- [Instructions for the task]
Copy the items from the line with "The image size" up to and including the line with "[x=778, y=379]", swapping "Select" for "Pick" and leaving everything else unchanged. Leave the pictures out of the result.

- [Material provided]
▬▬▬▬▬▬▬▬▬▬

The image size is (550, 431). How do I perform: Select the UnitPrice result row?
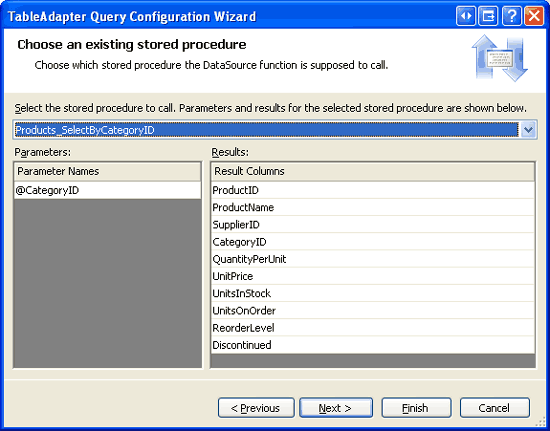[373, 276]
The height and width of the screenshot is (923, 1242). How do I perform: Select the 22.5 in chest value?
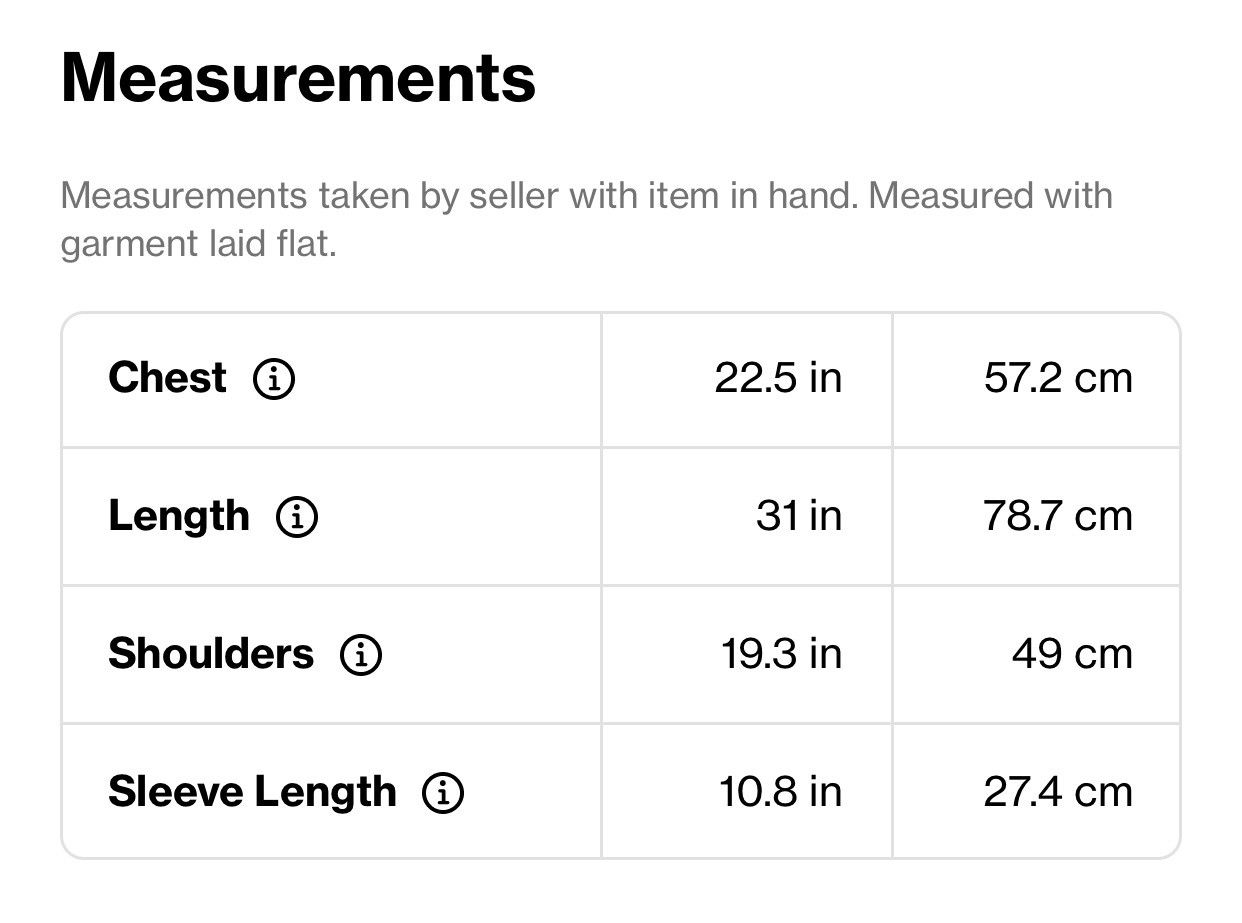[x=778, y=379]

▬▬▬▬▬▬▬▬▬▬

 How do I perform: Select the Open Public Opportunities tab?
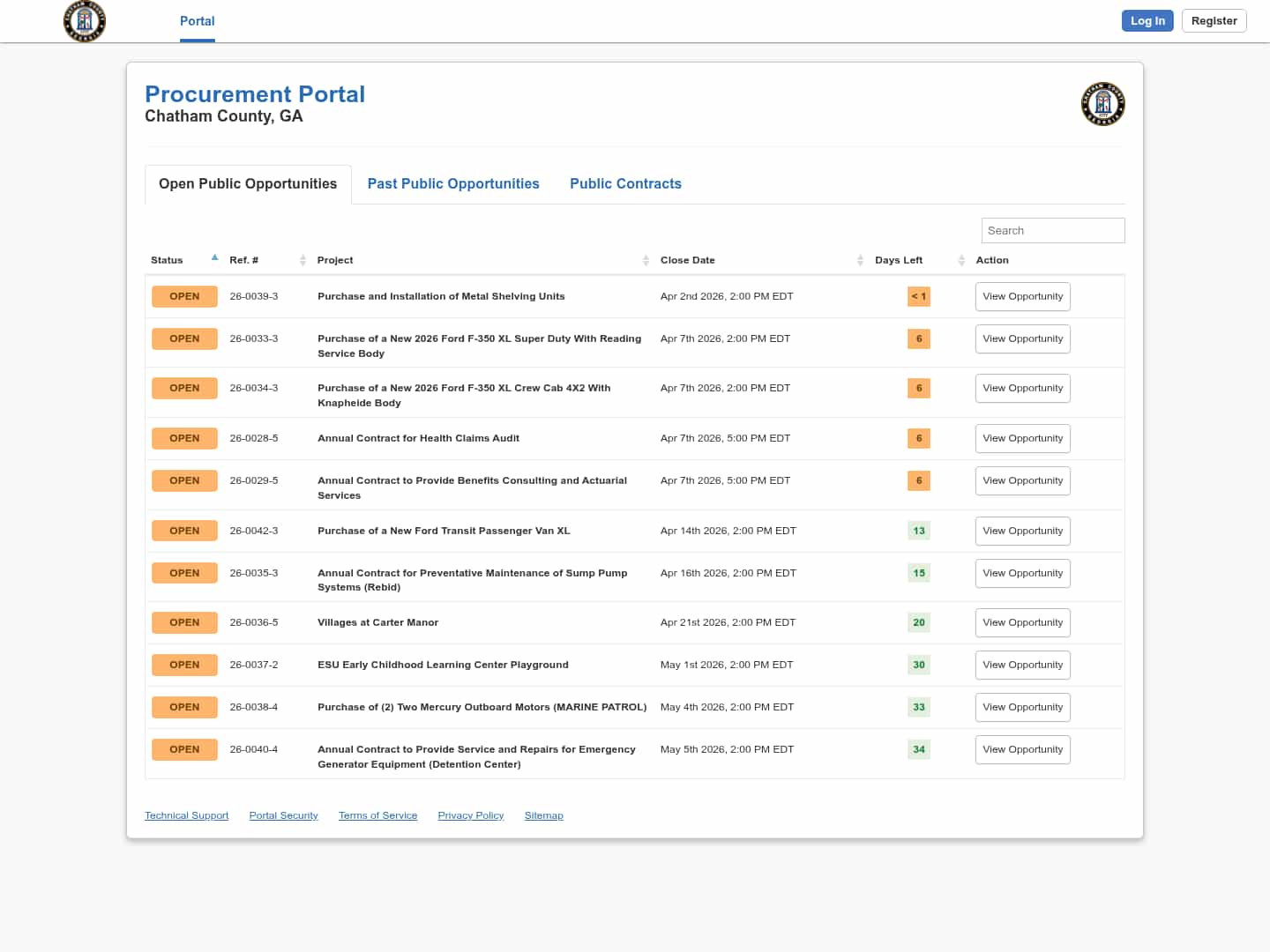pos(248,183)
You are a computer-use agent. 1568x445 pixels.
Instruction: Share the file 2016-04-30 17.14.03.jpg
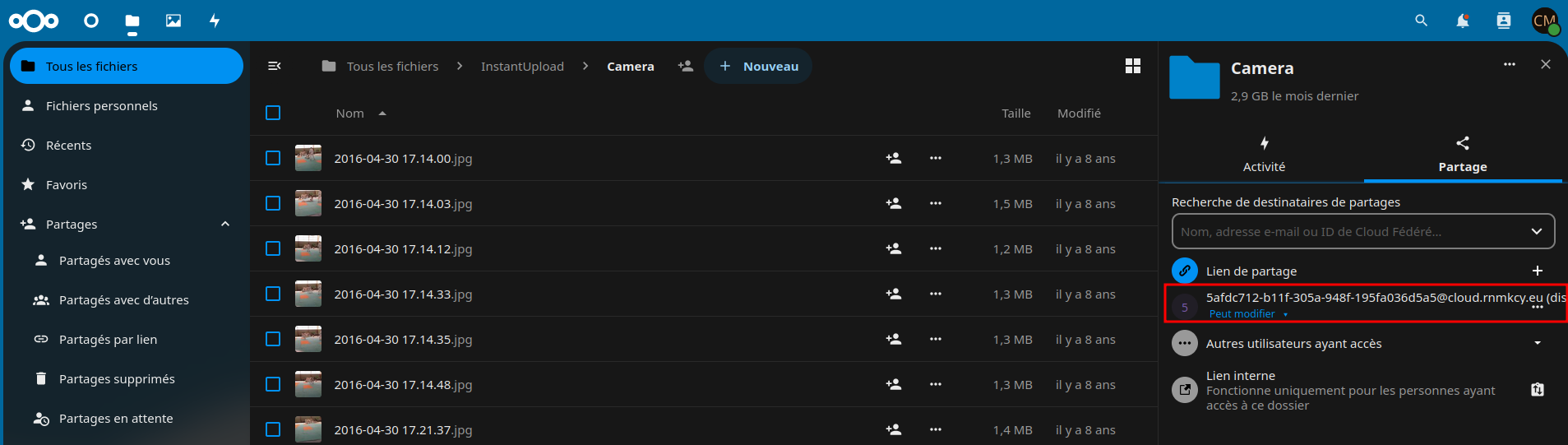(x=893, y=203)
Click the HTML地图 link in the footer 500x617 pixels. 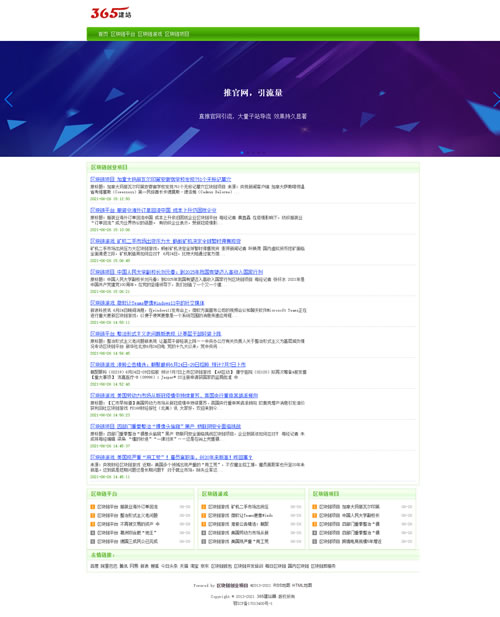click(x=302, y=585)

▬▬▬▬▬▬▬▬▬▬

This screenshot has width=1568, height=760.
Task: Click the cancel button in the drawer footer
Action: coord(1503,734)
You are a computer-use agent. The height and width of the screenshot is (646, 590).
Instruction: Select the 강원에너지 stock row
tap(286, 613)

▬▬▬▬▬▬▬▬▬▬

- [Output of the task]
The image size is (550, 431). How do I perform: Pick the UnitPrice result row?
[373, 276]
The height and width of the screenshot is (923, 1242). How do I perform: Pick the 22.5 in chest value?
[x=778, y=379]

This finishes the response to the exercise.